- _WORK ORDER A_:
Answer these questions using the review of "Resistance: Fall of Man."
(i) Which two games did the reviewer choose to receive with the console?
(ii) In what year is Britain shown facing the Chimeran invasion?
(iii) At what resolution did the graphics run?
- _WORK ORDER B_: Resume the review of "Resistance: Fall of Man" right after its last sentence.

======== EXTRACT PROVIDED

Game Review: “Resistance: Fall of Man”

A couple of weeks ago, I bought my first real gaming console - PS3. Well, I had an XBox, but I traded something to a friend for it.

The reasons for getting it are complex, and maybe not great: I wanted to do some gaming, and have a dedicated piece of a equipment for all my media playback. I finally have the space and equipment such that I don’t have to watch movies and TV shows on my computer anymore, and so I wanted to make us of actually having a television.

With the box came two games of my choosing, and I chose the goriest-looking titles of those available, Killzone 2 and Resistance: Fall Of Man. I beat the game about 10 minutes ago, and here are some thoughts on it.

Background: An invading species (the Chimera - MI2 anybody? Also Greek mythology anybody?) utterly obliterated Russia and then Europe in the mid 1940’s, and now, in 1951 it looks as if Britain will suffer the same fate. An US army sergeant Hale turns out to be Britain’s only hope at destroying once and for all the Chimeran forces.

The graphics seemed pretty impressive - 720p and not laggy at any point. It’s been a while since I played any real games, so I may be easy to impress, but all the same, given the complexity if the scenes and actors, it seems very well-made.

================
======== DATA SECTION

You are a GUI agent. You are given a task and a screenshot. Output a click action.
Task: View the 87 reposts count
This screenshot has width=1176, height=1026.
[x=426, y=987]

================

- _EXERCISE ANSWER A_:
(i) Killzone 2 and Resistance: Fall of Man.
(ii) 1951.
(iii) 720p.

- _EXERCISE ANSWER B_:
The fights are mostly urban combat with traditional projectiles, missiles and explosives in addition to a few futuristic Chimeran weapons. The Chimeran Auger can not be stopped by hard cover, and so the gamer has to develop new skills to actively defend against enemies carrying it. There are a few types of large enemies that can be pretty challenging to take down and in the later levels, they are usually used in conjunction with smaller bogies.

For example, there’s a large flying enemy that fires explosive rounds and packets of poisonous gas while about 6-12 infantrymen take up various positions and begin firing upon you. I found it pretty challenging to combat two types of attackers simultaneously but the only thing that makes it remotely feasible is that the standard issue rifle for the Chimera (the Bullseye) has rounds that take non-negligible time to arrive. That is, they can be dodged.

An interesting weapon of Chimeran design is the Hailstorm, which releases bolts at a high rate of fire that bounce off of surfaces. In sections where Chimeran forces are contained to a small room, or better yet, a short ways down a tunnel, this weapon really shines.

I really appreciate a game that forces you to consider the strengths and weaknesses of your weapons. Resistance does this by limiting ammunition at times (although I found it pretty feasible to stay stocked up except for in some of the larger firefights). When the ammo runs low on your rifles, you’re confronted with limited tools and are forced to efficiently apply those you have. By the end, having been forced to use each weapon, you find yourself switching back and forth between all your arms for specific tasks - the sniper rifle for long approaches, the ironically named “Bullseye” for short-range dynamic fights, traditional rifle for mid to far-ranged combat, this type of grenade for this type of cover and that type for another.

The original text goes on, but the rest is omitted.